Grassley, Bondi Revive Clinton Email Probe With New ‘Annex’ Allegedly Showing FBI ‘Cut Corners’

The Trump administration is conducting a total review of the intelligence and justice probes over which the president has long feuded.

Voice of America/
FILE: Hillary Clinton at a press conference about her use of personal email while in office as United States Secretary of State, taken March 10, 2015. Voice of America/

The FBI failed to thoroughly and completely investigate Secretary Clinton’s private email server or its national security implications, the Senate Judiciary Committee’s chairman, Charles Grassley, claimed Monday as he released documents declassified by the Trump administration as part of an effort to revisit intelligence and Department of Justice probes conducted in previous administrations.

Mr. Grassley said he was sharing the “annex” of files withheld from the inspector general’s 2018 report, in an effort to be more transparent. The documents, handed over by Attorney General Bondi, were part of an investigation that was closed nearly nine years ago.  

Mrs. Clinton has long denied any wrongdoing. The FBI closed its probe on the eve of the 2016 presidential election after the then-FBI director, James Comey, concluded that the Democratic presidential candidate was “extremely careless” with her emails while secretary of state, but no prosecution would be brought. 

The Clinton investigation — on top of the “Russiagate” probe and the Epstein files debacle — has long frustrated the MAGA base, considering no arrests were made. On Monday, Mr. Grassley criticized the FBI’s handling of the case compared to one conducted against Mr. Trump not long afterward.

“Under Comey’s leadership, the FBI failed to perform fundamental investigative work and left key pieces of evidence on the cutting room floor,” Mr. Grassley said in a statement Monday. “The Comey FBI’s negligent approach and perhaps intentional lack of effort in the Clinton investigation is a stark contrast to its full-throated investigation of the Trump-Russia collusion hoax, which was based on the uncorroborated and now discredited Steele dossier.”

Mr. Grassley says the 31-page, heavily redacted files allegedly show that the FBI “failed to thoroughly and completely investigate the Clinton matter … as well as vet the serious national security risks created by Clinton’s careless handling of highly classified information.” 

He says the justice department’s inspector general found the FBI failed to investigate a number of thumb drives obtained during the investigation, as well as communications between the then-DNC chairwoman, Debbie Wasserman Schultz, and George Soros’s Open Society Foundation. 

A document in the files claims that a source identified only as “T1” provided eight thumb drives to the justice department and FBI for review. Those files included communications related to FBI operations and other information from the executive office of the president and the U.S. House of Representatives. There were also Department of State communications included in the files. 

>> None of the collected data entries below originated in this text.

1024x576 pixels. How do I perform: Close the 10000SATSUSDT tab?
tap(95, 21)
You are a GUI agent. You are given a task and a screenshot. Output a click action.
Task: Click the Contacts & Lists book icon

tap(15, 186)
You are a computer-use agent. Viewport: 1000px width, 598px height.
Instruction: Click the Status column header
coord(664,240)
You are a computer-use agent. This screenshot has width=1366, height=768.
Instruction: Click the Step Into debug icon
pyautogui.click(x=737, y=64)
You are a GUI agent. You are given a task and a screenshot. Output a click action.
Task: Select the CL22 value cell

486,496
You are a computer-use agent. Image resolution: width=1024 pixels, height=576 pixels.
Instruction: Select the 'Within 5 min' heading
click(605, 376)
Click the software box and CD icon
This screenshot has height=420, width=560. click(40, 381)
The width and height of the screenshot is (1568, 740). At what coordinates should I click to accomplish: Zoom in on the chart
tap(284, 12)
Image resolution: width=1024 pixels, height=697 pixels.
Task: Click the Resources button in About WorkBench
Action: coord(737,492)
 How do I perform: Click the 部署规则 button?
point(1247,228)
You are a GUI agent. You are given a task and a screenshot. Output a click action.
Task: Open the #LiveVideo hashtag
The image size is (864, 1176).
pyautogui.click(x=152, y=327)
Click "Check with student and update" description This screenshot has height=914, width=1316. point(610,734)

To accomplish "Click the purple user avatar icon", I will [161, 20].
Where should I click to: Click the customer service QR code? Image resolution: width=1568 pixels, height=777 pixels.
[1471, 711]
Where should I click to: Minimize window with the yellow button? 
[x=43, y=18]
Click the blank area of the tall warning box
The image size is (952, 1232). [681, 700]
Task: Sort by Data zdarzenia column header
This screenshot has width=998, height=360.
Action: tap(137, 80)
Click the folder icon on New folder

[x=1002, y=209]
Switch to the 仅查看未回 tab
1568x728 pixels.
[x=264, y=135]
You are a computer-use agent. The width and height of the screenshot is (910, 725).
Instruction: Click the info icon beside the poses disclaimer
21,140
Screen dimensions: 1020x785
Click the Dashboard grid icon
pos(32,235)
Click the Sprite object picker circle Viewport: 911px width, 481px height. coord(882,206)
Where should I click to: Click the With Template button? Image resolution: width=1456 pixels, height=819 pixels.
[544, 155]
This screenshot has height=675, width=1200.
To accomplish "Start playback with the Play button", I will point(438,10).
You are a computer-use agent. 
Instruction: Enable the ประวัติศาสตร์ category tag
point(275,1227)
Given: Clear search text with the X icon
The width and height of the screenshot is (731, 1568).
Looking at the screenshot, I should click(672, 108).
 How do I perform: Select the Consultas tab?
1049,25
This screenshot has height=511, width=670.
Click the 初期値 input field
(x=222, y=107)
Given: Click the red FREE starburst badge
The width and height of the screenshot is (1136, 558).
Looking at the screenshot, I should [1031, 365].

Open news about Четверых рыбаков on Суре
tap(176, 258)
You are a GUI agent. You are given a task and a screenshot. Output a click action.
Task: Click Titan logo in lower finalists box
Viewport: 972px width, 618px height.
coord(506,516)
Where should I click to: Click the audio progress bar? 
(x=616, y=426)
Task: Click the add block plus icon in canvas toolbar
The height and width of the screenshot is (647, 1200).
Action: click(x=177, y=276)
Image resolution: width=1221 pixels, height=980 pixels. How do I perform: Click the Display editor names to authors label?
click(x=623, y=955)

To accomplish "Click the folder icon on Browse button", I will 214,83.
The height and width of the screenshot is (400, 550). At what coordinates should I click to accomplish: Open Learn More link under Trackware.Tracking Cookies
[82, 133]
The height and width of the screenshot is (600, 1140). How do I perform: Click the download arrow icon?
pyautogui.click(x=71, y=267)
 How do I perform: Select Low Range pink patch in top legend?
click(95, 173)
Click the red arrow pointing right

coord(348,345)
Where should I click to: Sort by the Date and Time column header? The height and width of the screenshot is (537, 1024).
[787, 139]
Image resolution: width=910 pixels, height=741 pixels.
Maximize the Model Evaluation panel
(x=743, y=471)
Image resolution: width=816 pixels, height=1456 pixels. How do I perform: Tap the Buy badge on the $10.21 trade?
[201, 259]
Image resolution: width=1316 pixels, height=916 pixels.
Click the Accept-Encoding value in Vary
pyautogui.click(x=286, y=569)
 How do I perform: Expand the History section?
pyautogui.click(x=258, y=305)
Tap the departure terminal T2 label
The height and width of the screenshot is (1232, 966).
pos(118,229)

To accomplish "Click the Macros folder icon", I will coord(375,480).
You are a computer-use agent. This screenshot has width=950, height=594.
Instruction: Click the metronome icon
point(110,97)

Mr. Grassley alleges that investigators “never comprehensively reviewed five of the thumb drives, despite there being information that could be relevant to their email investigation.” A lawyer for the FBI allegedly told the office of inspector general that it did not review the files due to executive and congressional privilege concerns. 

The release is the latest in the Trump administration’s dig through Obama-era intelligence and law enforcement activity that officials say were weaponized against Mr. Trump. Just this week, the director of national intelligence, Tulsi Gabbard, declassified documents in the release of her own report showing alleged political bias in the “Russiagate” investigation. 

Ms. Gabbard pointed to a December 2016 draft of the president’s daily briefing for President Obama, which stated that the intelligence community believed the Russians “did not impact recent US election results by conducting malicious cyber activities against election infrastructure.”

The following day, Mr. Obama’s national security team met to discuss Russia at the White House, after which the staff of the then-director of national intelligence, James Clapper, asked “per the President’s request” to create a new intelligence assessment on “information we have on the tools Moscow used and the actions it took to influence the 2016 election.”